(WORK REQUEST)
Where a line below includes the word "computer", copy that line.

[Saved entries]

⁂

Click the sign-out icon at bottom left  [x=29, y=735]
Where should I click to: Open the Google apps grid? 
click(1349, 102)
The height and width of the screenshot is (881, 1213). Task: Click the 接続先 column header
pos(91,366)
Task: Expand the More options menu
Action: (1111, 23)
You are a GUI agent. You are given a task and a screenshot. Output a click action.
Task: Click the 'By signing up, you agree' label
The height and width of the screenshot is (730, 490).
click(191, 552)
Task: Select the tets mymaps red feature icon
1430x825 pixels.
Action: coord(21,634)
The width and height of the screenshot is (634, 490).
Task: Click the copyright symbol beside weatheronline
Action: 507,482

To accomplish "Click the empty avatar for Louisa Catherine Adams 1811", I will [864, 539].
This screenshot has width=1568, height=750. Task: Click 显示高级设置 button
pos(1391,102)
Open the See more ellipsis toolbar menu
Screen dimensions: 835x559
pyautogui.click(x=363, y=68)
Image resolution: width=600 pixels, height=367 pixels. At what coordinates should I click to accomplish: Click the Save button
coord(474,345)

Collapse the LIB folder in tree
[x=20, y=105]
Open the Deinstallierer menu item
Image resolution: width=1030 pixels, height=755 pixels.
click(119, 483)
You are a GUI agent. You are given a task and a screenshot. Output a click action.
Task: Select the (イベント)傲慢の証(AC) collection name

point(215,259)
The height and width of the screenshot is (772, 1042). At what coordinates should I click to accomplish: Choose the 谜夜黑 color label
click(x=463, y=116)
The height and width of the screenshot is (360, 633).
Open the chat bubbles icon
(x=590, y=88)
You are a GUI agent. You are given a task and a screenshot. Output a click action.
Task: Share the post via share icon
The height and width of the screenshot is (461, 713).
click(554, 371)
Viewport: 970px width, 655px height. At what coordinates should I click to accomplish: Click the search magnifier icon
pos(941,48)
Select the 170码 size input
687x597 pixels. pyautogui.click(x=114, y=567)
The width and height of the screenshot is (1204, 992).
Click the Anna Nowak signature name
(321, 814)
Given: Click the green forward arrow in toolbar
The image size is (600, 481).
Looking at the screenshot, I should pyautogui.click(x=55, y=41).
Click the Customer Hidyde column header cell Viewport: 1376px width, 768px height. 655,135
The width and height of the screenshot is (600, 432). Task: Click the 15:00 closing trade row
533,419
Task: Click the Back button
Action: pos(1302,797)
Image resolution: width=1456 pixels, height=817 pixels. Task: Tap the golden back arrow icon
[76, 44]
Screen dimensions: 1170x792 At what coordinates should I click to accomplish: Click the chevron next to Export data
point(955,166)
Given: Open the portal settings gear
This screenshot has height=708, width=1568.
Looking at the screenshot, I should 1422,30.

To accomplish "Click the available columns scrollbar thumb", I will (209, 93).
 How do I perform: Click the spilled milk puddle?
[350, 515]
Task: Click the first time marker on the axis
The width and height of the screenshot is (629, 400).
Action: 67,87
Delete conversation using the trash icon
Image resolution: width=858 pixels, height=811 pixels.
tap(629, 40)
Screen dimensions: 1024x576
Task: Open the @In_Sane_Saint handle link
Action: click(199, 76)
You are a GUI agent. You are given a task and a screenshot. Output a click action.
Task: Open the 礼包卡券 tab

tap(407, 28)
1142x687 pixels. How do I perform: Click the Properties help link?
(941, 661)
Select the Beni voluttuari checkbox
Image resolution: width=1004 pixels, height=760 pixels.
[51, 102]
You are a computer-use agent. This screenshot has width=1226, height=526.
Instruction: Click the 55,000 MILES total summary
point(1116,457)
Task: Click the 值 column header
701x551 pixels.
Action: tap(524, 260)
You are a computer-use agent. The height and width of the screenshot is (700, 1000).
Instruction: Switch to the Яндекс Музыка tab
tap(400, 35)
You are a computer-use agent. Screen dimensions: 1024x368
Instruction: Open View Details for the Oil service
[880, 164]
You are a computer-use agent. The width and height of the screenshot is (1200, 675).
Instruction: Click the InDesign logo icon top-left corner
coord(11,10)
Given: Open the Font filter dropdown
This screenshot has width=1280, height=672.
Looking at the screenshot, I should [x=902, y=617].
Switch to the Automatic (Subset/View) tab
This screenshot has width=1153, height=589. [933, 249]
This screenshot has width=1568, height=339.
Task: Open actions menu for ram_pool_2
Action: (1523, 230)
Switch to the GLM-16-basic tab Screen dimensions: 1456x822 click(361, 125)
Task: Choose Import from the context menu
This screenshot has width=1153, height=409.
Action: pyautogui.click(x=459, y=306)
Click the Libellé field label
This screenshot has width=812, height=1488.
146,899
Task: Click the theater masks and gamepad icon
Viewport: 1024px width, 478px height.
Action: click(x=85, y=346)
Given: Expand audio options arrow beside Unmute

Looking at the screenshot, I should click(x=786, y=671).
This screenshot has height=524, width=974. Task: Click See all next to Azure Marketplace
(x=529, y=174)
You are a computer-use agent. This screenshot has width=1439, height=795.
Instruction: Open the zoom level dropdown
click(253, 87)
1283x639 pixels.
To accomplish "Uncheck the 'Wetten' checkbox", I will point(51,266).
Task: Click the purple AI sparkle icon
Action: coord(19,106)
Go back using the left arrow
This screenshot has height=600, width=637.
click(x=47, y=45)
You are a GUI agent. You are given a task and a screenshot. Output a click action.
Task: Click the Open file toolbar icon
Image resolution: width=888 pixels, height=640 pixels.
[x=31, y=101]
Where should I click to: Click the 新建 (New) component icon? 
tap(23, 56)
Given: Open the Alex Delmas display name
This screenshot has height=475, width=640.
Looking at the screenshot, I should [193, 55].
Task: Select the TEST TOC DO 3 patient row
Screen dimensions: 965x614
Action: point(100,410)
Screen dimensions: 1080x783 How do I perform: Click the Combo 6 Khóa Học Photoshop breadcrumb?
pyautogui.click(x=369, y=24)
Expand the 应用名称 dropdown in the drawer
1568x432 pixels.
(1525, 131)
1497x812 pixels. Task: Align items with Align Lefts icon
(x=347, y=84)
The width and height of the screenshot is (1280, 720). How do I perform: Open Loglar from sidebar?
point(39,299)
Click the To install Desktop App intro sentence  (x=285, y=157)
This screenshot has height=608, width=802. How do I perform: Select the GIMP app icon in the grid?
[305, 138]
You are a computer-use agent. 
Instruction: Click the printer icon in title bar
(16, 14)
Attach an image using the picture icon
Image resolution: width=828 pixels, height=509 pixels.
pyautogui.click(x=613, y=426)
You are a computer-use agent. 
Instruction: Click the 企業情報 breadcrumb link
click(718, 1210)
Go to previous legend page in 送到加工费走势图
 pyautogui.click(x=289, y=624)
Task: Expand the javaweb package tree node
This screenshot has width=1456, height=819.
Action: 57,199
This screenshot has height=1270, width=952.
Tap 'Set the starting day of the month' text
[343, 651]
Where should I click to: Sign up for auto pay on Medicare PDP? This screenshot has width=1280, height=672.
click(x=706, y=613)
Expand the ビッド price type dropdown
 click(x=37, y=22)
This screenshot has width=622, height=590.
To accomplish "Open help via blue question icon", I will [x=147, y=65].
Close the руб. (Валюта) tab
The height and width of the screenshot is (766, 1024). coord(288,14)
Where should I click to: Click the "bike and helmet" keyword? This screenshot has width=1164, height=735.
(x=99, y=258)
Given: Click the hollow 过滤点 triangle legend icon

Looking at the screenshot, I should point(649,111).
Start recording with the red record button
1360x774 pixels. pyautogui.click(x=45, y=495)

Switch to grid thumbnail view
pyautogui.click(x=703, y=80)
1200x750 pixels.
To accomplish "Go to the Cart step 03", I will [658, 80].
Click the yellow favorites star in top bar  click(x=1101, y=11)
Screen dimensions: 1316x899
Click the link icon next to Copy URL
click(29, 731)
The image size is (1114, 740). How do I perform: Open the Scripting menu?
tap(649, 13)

⁂

(RESPONSE AREA)
You are a computer-use agent. This screenshot has width=1226, height=526.
You are a computer-use agent. The height and width of the screenshot is (700, 1000).
You are a computer-use agent. Screen dimensions: 1024x368
You are a computer-use agent. The width and height of the screenshot is (1200, 675).
You are a computer-use agent. This screenshot has width=1439, height=795.
You are a computer-use agent. 
You are a computer-use agent. 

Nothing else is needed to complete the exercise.